This article is kindly contributed by Caroline Fleet, Head of Property Taxes at Gabelle LLP. Caroline’s contact details are at the end of this article.
Frequently, when purchasing a UK property, the sale takes place with the property held in a corporate or an offshore unit trust ‘wrapper’. Often the sale is undertaken in such a way, due to the lower rate of stamp taxes that applies on the purchase of the company (0.5% on the value of the company) compared to the Stamp Duty Land Tax (‘SDLT’) rate for a property, for example 4% on commercial property valued at over £0.5million. However, what may on the surface be billed by the Vendor as a “clean PropCo” can often turned out to be decidedly more murky when closely examined. Undertaking tax due diligence at the time of the purchase should identify these matters and allow the Purchaser to determine, given their own tax circumstances, whether it is appropriate to purchase the property directly or via its wrapper.
The purchase of the company will mean that the acquirer will also acquire all of the historic liabilities of the companies including tax. It is therefore vital to establish whether the tax returns and payments in respect of direct tax, PAYE (if applicable), VAT and SDLT have been made on time and are up to date. The Purchaser should also be aware of any current tax investigations by the tax authorities and the adequacy of the level of any provision that is held in the company in respect of taxes.
In addition, the Purchaser should consider the quality of the warranties and the indemnities that are provided in respect of these historic tax liabilities. It is common in such purchases for tax to be covered under a separate deed with a separate de-minimis liability agreed as well as different time limits compared to the standard commercial terms.
Where the property is held as an investment, the Purchaser will also acquire the historic base cost of the property, rather than the current market value. Consideration should therefore be made in the purchase price for a discount to reflect any inherent capital gains liability.
Residency of the company
Where a commercial property has been held in an offshore company as an investment, the rental income will have been subject to income tax (20%) and any future capital gains by the company should be outside the scope of UK capital gains tax. In order to secure this position, it is vital that the ‘central management and control’ of the company has been actively exercised in the overseas jurisdiction. Concerns regarding whether central management and control has been correctly established are most likely to arise where there is a UK property agent or affiliate, where there is the use of professional trustee directors on the board or where key decisions have been determined through a written resolutions rather than at board meetings. In examining the residency of the company, it is also essential to consider the quality of the contemporaneous supporting documentation as often this can be thin on the ground. Too frequently the board minutes may only describe the legal final position taken and does detail any of the discussion and ‘decision-making’ process itself. A Purchaser may well wish to dig deeper into the other sources of evidence to gain sufficient assurance on the residency of the company.
Status of the Property
Whether the property is treated as an investment or stock is fundamental in determining the extent and level of tax applied. A Purchaser needs to be satisfied that the historic position adopted is supported by the evidence available and reflects the original intention of the company in respect of that property. If the evidence, including business plans, accounts and board minutes do not support the position taken, this could well lead to an acceleration of tax due or additional tax arising.

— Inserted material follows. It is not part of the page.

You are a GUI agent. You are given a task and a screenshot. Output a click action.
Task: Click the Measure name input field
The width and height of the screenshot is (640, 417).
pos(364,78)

It is vital to ascertain exactly how the property was placed within its SPV, particularly if any earlier tax planning has been undertaken, as this may well alter what the Purchaser can subsequently do with the property, for example repaying loans or transferring the asset.
Where the property has been transferred within the same corporate group, an SDLT group relief claim may have been made. Such a claim is subject to a degrouping charge, if the SPV leaves the group within three years of the transfer whilst still holding the property. In addition, if the property is in a UK company the company would also suffer a capital gains degrouping charge if the property has been transferred within a capital gains group within the last six years.
Losses and other assets
The company may well have some tax assets within it, which could be of value to the Purchaser, for example, either Property income losses or trading losses. However, such losses will be subject to anti-avoidance rules, so careful consideration as to exactly what the Purchaser is going to do with the company/property afterwards needs to be made, before any cash value is paid for such assets.
Where the property is commercial, there are also likely to be capital allowances attached to the property, that the Purchaser would be able to use going forward. Following the recent changes to the capital allowances, it will be important to ensure that the capital allowances have been ‘pooled’ by the company within the required time in order to secure the value from such assets.
As well as envisaging the past history, it is vital that the due diligence is undertaken with an eye on what the future plans are for the property by the Purchaser, as this can have a bearing on how the purchase is undertaken. By way of example, if the Purchaser wishes to transfer the property offshore following a purchase of the property in a UK company, consideration needs to be made as to what indebtedness there is in the company, the inherent capital gains therein, any options to tax and previous planning undertaken. If unravelling the property is likely to cumbersome and/or trigger SDLT for example, it may be well be more advantageous to purchase the property directly.
As with any purchase, there is no substitute to undertaking full due diligence so that the Purchaser is fully aware of exactly what they are buying and how it fits in with their own plans in respect of the asset.